# What is a good camera?



## msnikkistar (Mar 23, 2010)

Not sure if this camera is any good, but I have been looking for one as well. These are what I found.

http://www.buy.com/prod/kodak-easys...q/listingid/80955870/loc/33409/213779149.html

and

http://www.buy.com/prod/nikon-coolp...q/listingid/74519845/loc/33409/210735940.html

Keep in mind, I have no idea if these are good


----------



## ldk59 (Jan 30, 2009)

I've got a Nikon coolpix S620, great little pocket camera that takes very nice pics... 

And, unlike my Canon 10D, it fits in my pocket


----------



## HypnoticAquatic (Feb 17, 2010)

i like canon or nikon. they have a nice digi 10 or 12mp for around that budget there is one thats also waterproof more cash though. ive seen its underwater pics there nice. wish i would have known about that one befor i got mine it does have a good macro fucntion . after my slr canon bit the dust im much happier with the smaller size of my digi with same mp and with no maintenance to see if everything is working properly and clean. i got mine at costco for 150 for a 10mp just see whos got sales going on.


----------



## chad320 (Mar 7, 2010)

I got the kodak easyshare. its the most expensive one that they sell and it isnt worth a handful of dead plants. enough said.


----------



## Ozone (Sep 30, 2009)

NIkon all the way DSLR


----------



## Erloas (Dec 14, 2009)

I've got a canon powershot (don't know exactly which version off-hand, its about 1-2 years old) that was in the $100-150 range. It does a pretty good job, but for any close range pictures you really just have to manually focus or it will never focus on the right point. Once you learn the camera it can take some pretty good pictures though.

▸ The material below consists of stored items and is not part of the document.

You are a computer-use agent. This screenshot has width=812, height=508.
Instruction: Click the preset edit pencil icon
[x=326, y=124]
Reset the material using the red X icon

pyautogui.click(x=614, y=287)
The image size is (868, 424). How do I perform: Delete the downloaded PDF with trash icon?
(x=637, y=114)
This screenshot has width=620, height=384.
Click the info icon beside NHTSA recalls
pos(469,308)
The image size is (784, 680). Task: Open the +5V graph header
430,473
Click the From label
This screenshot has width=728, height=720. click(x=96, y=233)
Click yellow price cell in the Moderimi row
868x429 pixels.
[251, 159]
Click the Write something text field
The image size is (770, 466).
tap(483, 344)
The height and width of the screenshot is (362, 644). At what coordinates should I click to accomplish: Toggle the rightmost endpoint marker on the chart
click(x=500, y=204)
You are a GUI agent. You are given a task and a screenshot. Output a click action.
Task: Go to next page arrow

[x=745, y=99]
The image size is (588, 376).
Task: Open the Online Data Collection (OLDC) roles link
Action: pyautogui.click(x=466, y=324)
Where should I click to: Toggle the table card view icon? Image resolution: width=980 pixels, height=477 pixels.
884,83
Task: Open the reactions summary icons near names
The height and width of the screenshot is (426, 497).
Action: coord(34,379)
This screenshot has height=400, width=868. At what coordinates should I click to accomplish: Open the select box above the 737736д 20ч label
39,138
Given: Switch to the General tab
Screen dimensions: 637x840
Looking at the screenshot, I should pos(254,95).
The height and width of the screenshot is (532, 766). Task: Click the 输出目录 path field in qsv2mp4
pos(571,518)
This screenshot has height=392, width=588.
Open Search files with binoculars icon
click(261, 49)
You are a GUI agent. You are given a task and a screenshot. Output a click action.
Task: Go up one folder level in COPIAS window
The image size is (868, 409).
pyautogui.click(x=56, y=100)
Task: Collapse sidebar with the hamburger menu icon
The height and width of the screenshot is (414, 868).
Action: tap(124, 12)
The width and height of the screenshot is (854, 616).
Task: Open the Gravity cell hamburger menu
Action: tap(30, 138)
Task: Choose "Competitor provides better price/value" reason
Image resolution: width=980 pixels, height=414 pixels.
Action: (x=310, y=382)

However, for good close shots of smaller things you just can't beat (or even get close) to a DSLR using a point-and-shoot. I've actually been thinking about upgrading because it seems about 80% of the pictures I take are of things the point-and-shoots simply aren't designed to do. Especially if you want to take pictures of fish that are moving where you can't manually focus on them and you need faster exposure times.

If you're primary use is also going to be of a lot of smaller objects you are much better off waiting until you can get a decent DSLR then getting a point-and-shoot that isn't going to do what you want it to.


----------



## AlexXx (Dec 1, 2009)

I JUST got a olympus stylus 7010, and i LOVE it, it has a macro and a super macro setting for those tiny baby shrimp  You have so many different options and settings its great. One of my favorite things is the panorama shot setting where it lines up each of the 3 shots you take and fuses them together, obviously not that necessary for aquariums, unless you have a some what larger one but whatever. Its also great for point and shooting outside of the aquarium world. I highly recommend it!. It is closer to 200 bux though :/ well worth the extra 50 though. Here are a few macro shots if you'd like to see: 




























Good luck choosing! Hope i could help!


----------



## ZooTycoonMaster (Jan 2, 2008)

AlexXx said:


> I JUST got a olympus stylus 7010, and i LOVE it, it has a macro and a super macro setting for those tiny baby shrimp  You have so many different options and settings its great. One of my favorite things is the panorama shot setting where it lines up each of the 3 shots you take and fuses them together, obviously not that necessary for aquariums, unless you have a some what larger one but whatever. Its also great for point and shooting outside of the aquarium world. I highly recommend it!. It is closer to 200 bux though :/ well worth the extra 50 though. Here are a few macro shots if you'd like to see


I found one for $140.


----------



## Eden Marel (Jan 28, 2010)

Alright, I'll keep those in mind! I can only buy from Amazon though, cuz they sent me a gift certificate for Amazon for my bday.


----------



## Wasserpest (Jun 12, 2003)

IMO you can't go too wrong with either Canon or Nikon. But in this ~ price range also check out the Lumix series.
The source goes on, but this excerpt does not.